Collected data:
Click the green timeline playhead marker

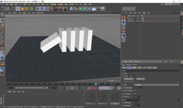point(96,84)
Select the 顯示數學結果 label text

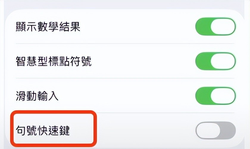click(48, 27)
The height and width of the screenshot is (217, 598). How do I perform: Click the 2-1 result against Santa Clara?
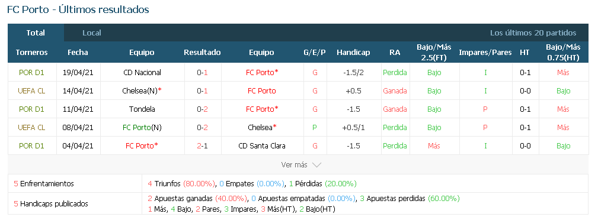[x=202, y=145]
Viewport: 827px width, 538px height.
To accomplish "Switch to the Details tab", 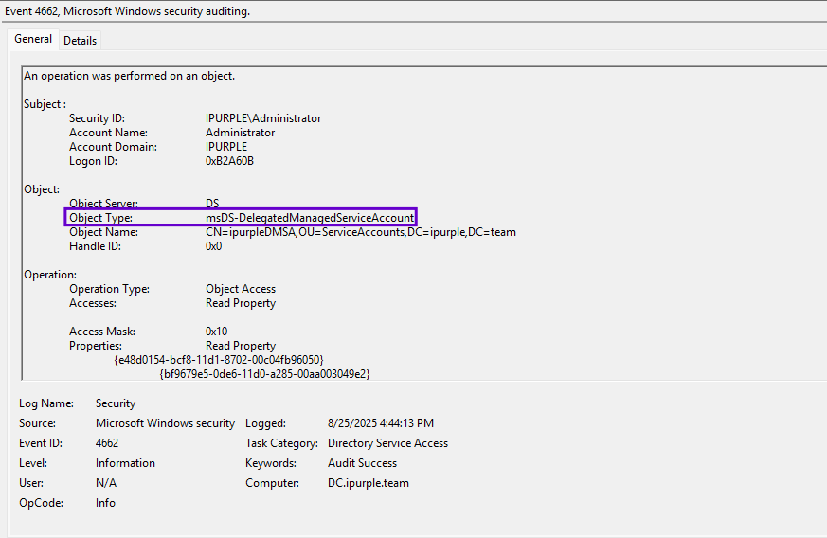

What is needed:
Copy the records exactly as they appear, leaving every picture out.

Result:
Click the green timeline playhead marker

point(96,84)
Select the 顯示數學結果 label text

click(48, 27)
The height and width of the screenshot is (217, 598). How do I perform: Click the 2-1 result against Santa Clara?
[x=202, y=145]
Viewport: 827px width, 538px height.
To accomplish "Switch to the Details tab", 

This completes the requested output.